» **Auftrag**: Führe den Text über das Forschungsseminar „Arithmetische Geometrie“ im Anschluss an seine letzte Zeile fort.

» **Gegebener Text**:
■ ■ ■ ■

Humboldt Universität zu Berlin
Mathem.-Naturwissenschaftliche Fakultät
Institut für Mathematik

Forschungsseminar "Arithmetische Geometrie"

Sommersemester 2019


Das Forschungsseminar findet dienstags in der Zeit von 13:15 - 15:00 Uhr in der Rudower Chaussee 25, 12489 Berlin-Adlershof, Raum 3.006 (Haus 3, Erdgeschoss), statt.


09.04.2019 kein Seminar
16.04.2019 kein Seminar
23.04.2019 Speaker: Giulio Bresciani (FU Berlin)

■ ■ ■ ■

» **Gesammelte Daten**:
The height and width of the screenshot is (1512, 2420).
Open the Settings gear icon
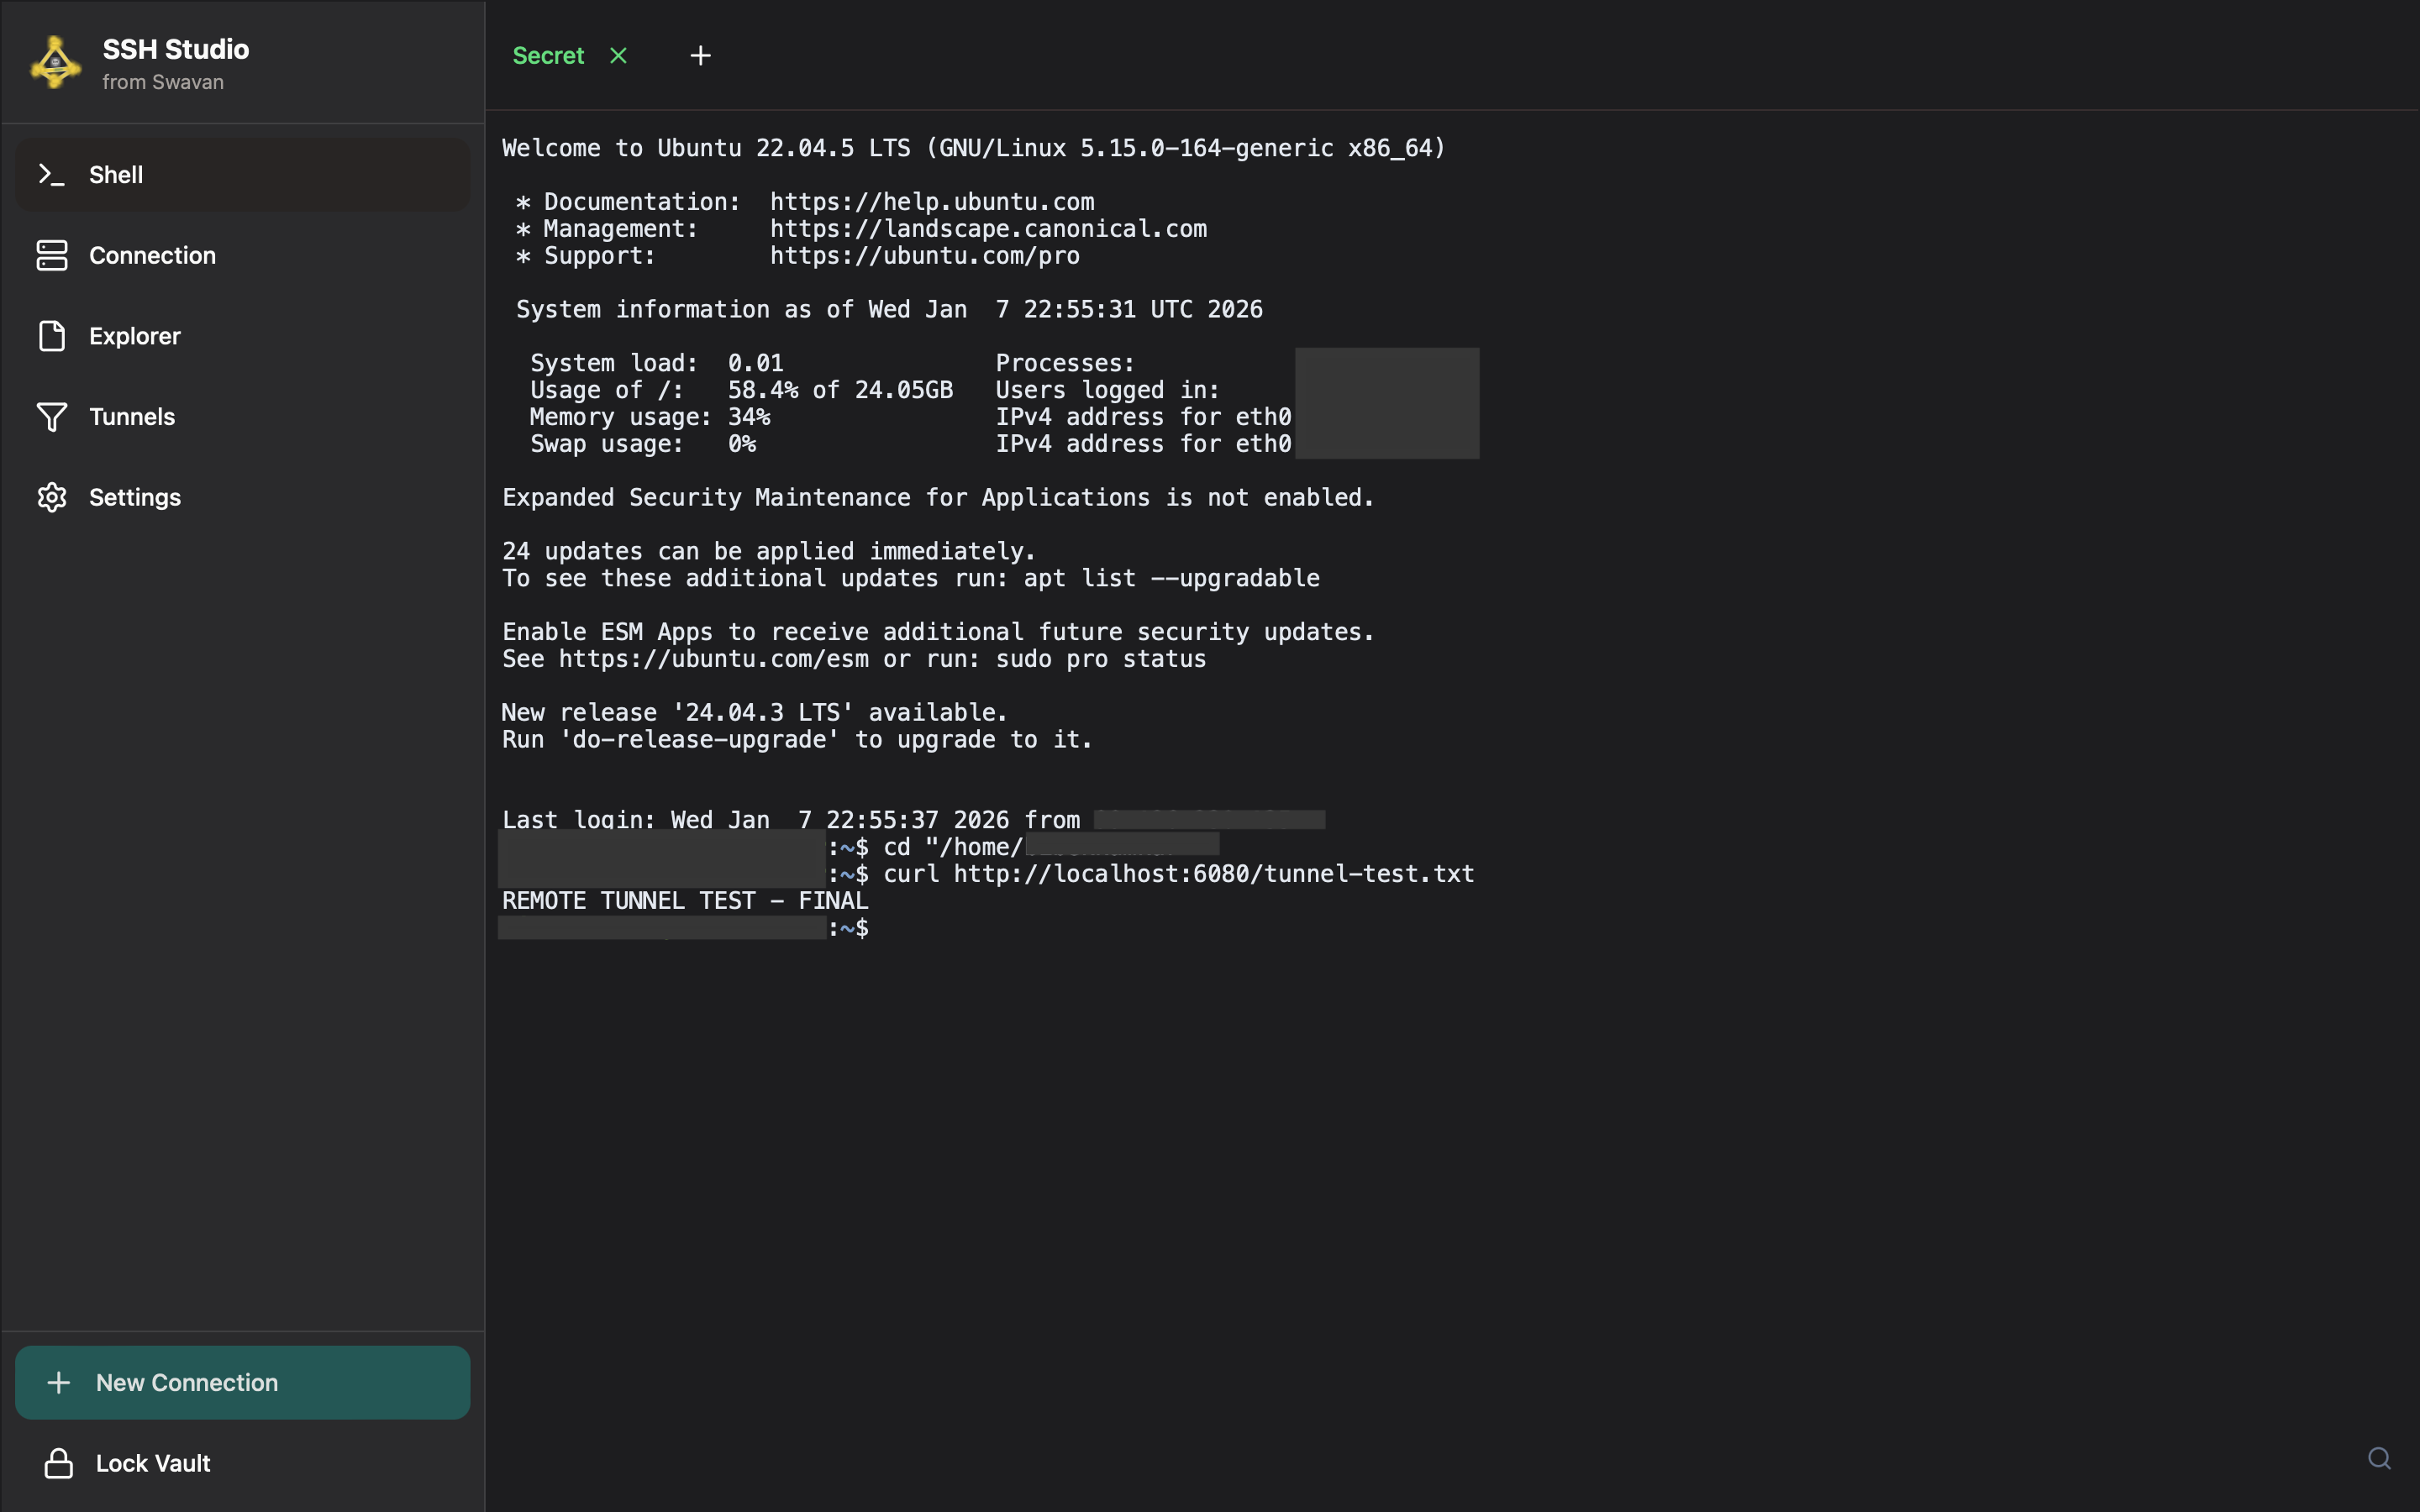click(x=52, y=497)
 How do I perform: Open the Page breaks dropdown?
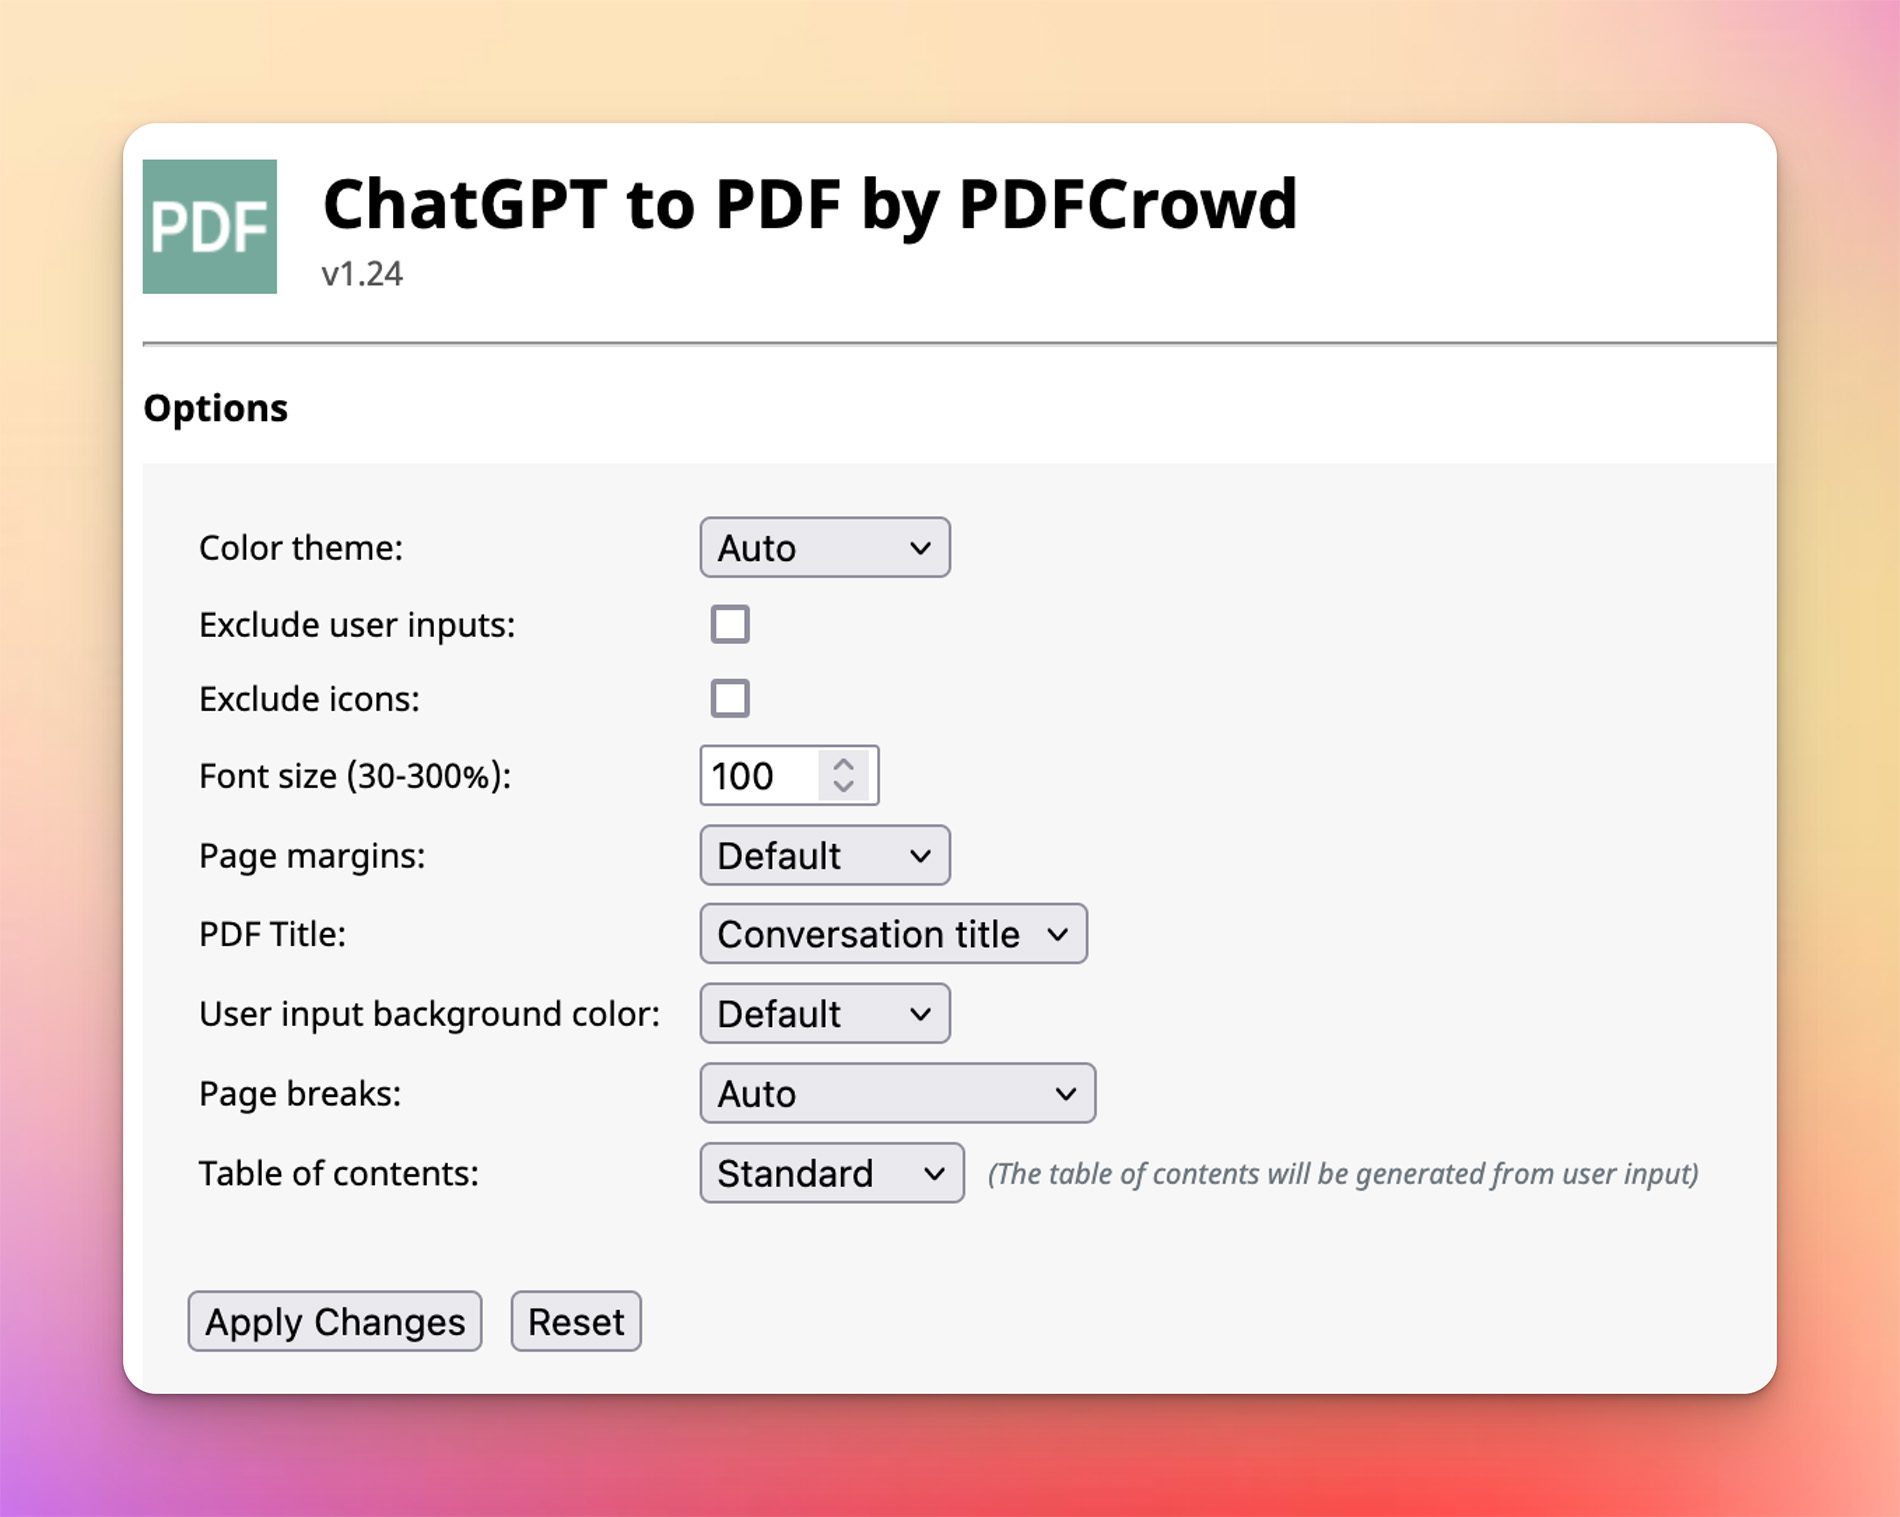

■ ■ ■ ■

» **Lösung**:
Title: Essential dimension and pro-finite group schemes
Abstract: The essential dimension of an algebraic group is a measure of the complexity of its functor of torsors, i.e. $H^1(-,G)$. Classically, essential dimension has only been studied for group schemes of finite type. We study the case of pro-finite group schemes, and prove two very general criteria that show that essential dimension is almost always infinite for pro-finite group schemes: It does not provide much information about them. We thus propose a new, natural refinement of essential dimension, the fce dimension. The fce dimension coincides with essential dimension for group schemes of finite type but has a better behaviour otherwise. Over any field, we compute the fce dimension of the Tate module of a torus. Over fields finitely generated over $\mathbb{Q}$, we compute the fce dimension of $\mathbb{Z}_p$ and of the Tate module of an abelian variety.
30.04.2019 Workshop D-Modules and the Riemann-Hilbert Correspondence (29. April - 03. Mai, Berlin-Brandenburgische Akademie der Wissenschaften)
07.05.2019 Speaker: Johan Commelin (U Freiburg)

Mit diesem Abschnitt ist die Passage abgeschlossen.